Новогодний бал становился все шумнее, напряженнее, сбивались последние компании, чтобы встретить полуночный бой курантов у кого-нибудь дома. Конечно, неожиданно возникший "дуэт" Резникова -- Дасаев не остался без внимания, но в тот вечер вряд ли кто принял их отношения всерьез, ведь казалось: Резникова просто дразнит Славика, а Рушан с удовольствием подыгрывает очаровательной Светланке.
За окнами падал снег, медленно вращалась щедро наряженная елка, в зале заметно поредело, время неумолимо приближалось к полуночи, и властная Светланка, весь вечер не отпускавшая Рушана ни на шаг, сказала:
-- Идем, пора и нам отметить Новый год и начало нашего романа,-- и потянула его бегом к лестнице, ведущей в раздевалку.
Рушан предполагал, что Светланка пригласит его в какую-то компанию,--ей, как и Стаину, везде были бы рады,-- но она, как о давно решенном, вдруг объявила:
-- Ну, теперь идем к нам, нас ждет накрытый стол.-- И видя удивление на лице Рушана, с улыбкой пояснила:-- Да, да, накрытый стол. Я была уверена, что буду отмечать Новый год с тобой, ты моя сознательная и давно избранная жертва. Не жалеешь?-- Наслаждаясь его смущением, добавила: -- А чтобы тебя не мучили угрызения совести или сожаление, скажу -- я точно знаю: в новогодних планах Давыдычевой тебе места нет. Она на днях мне звонила, и мы с ней целый час болтали. Правда, я ей не сказала о ссоре со Славиком, а что мне хотелось, выведала. Представляю, как она сейчас бесится, тебя ведь еще никто не уводил. Но жизнь -- борьба, как нас учат в школе. Ты не осуждаешь меня, Рушан?-- И, приблизившись к нему, вдруг обхватила его голову прохладными руками и одарила жарким поцелуем...

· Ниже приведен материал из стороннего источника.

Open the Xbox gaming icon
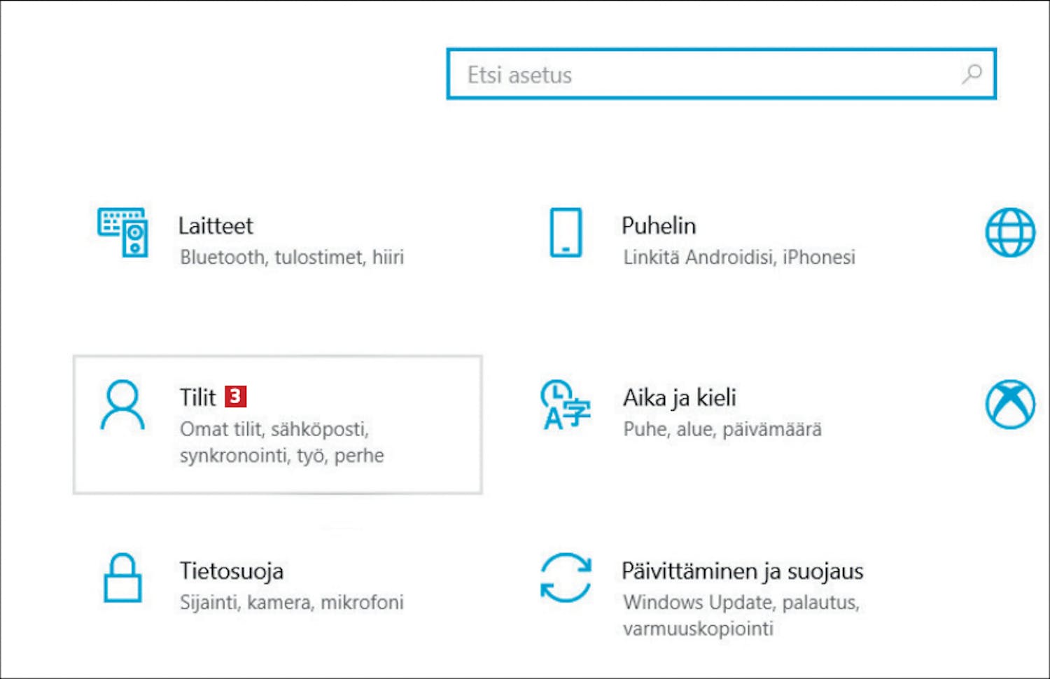This screenshot has height=679, width=1050. (x=1010, y=405)
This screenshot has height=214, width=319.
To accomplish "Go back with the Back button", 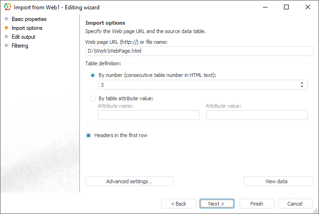I will click(x=178, y=204).
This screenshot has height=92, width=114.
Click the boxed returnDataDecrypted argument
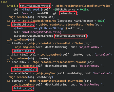(70, 36)
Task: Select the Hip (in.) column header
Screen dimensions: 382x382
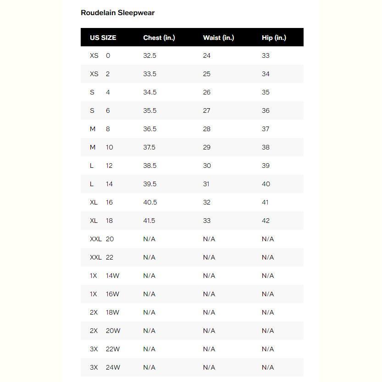Action: (x=274, y=38)
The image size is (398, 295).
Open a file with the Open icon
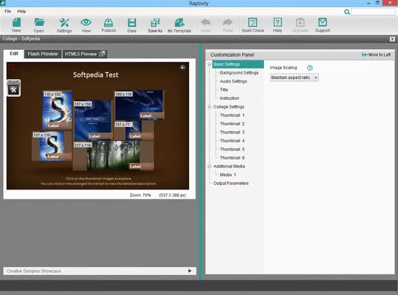39,25
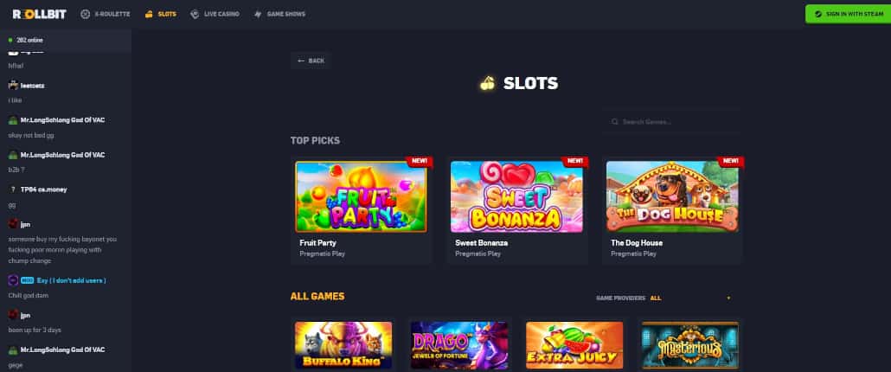Sign in with Steam
Screen dimensions: 891x372
click(x=848, y=14)
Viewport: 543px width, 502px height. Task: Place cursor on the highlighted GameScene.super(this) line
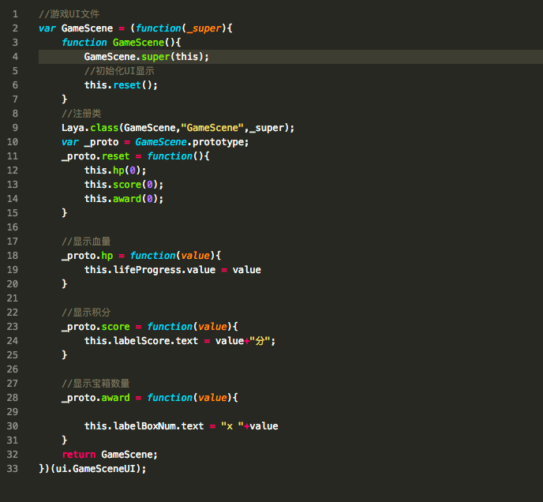click(x=147, y=57)
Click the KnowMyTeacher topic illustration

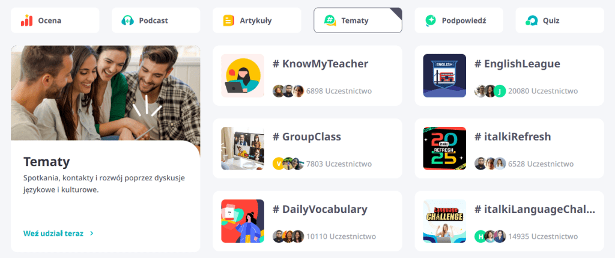click(x=243, y=75)
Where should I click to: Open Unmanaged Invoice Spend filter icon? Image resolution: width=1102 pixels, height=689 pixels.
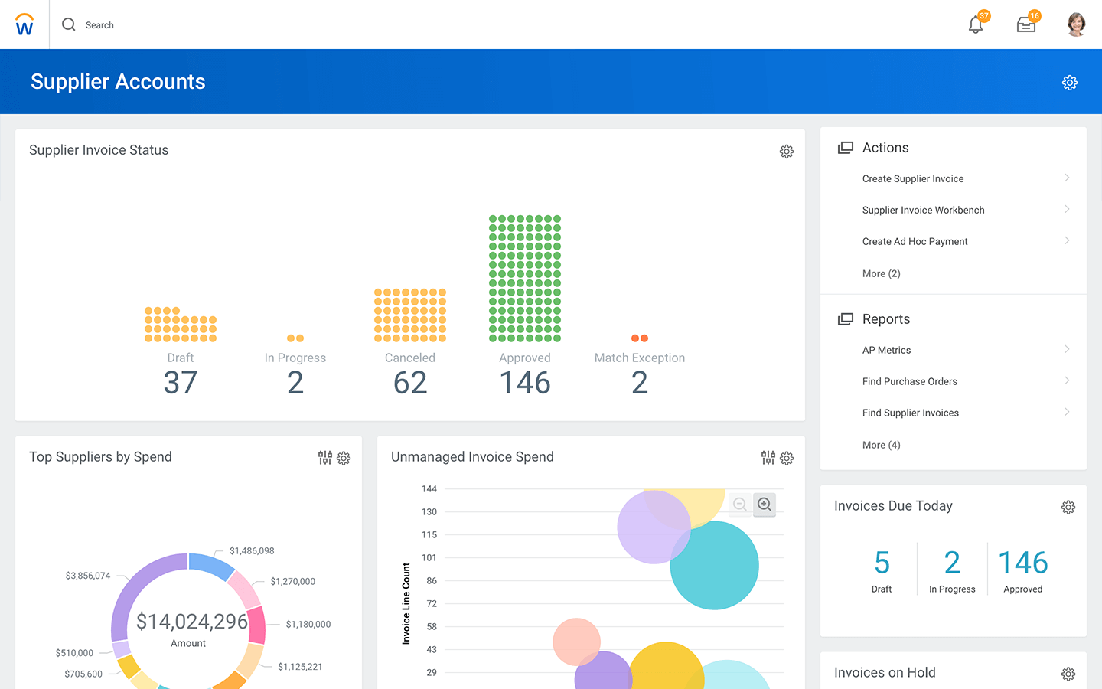tap(768, 458)
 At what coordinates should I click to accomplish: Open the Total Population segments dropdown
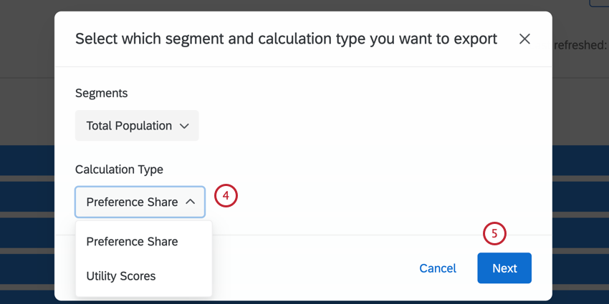[x=136, y=126]
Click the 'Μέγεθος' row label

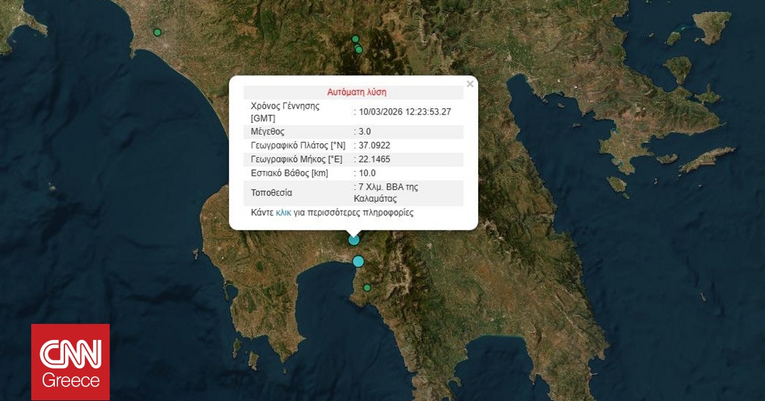268,132
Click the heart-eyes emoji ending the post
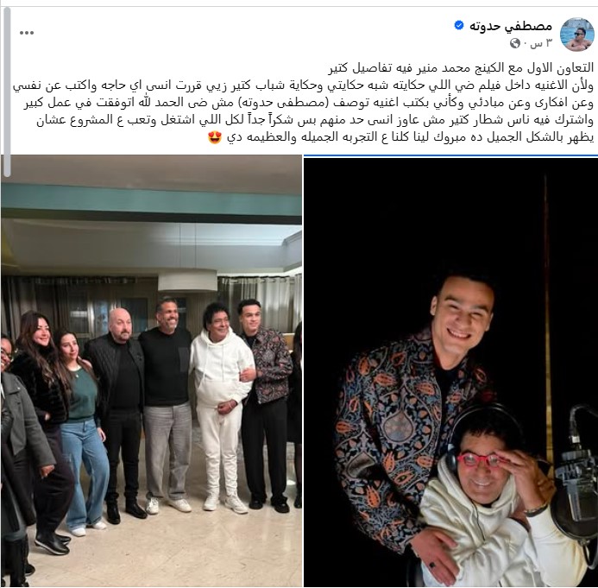Screen dimensions: 598x588 tap(215, 138)
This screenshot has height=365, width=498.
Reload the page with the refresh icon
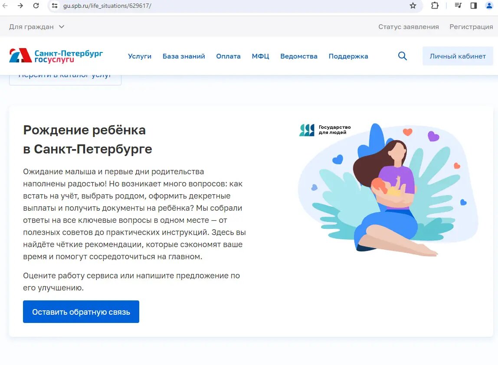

Резниковы жили в десяти минутах ходьбы от школы, и они, свернув с Карла Либкнехта на Орджоникидзе, поспешили вниз к вокзалу, где напротив "Железки" высился заметный особняк за высоким глухим забором. Стояла поистине новогодняя ночь -- с легким морозцем, мягко падающим снегом, и Светланка всю дорогу озоровала, сталкивала его в сугробы, бросалась снежками, пыталась лепить снежную бабу. Целовались почти у каждого дерева, и Рушану всякий раз приходилось опускать в снег завернутые в газету ее лаковые "шпильки". На катке, во дворе "Железки", горела огнем наряженная елка, и стайки подростков в ярких спортивных костюмах мирно катались вокруг нее на коньках, для этой картины явно не хватало музыки, но радостный смех, визг, ошалелые от предчувствия близящегося праздника возгласы слышались издалека...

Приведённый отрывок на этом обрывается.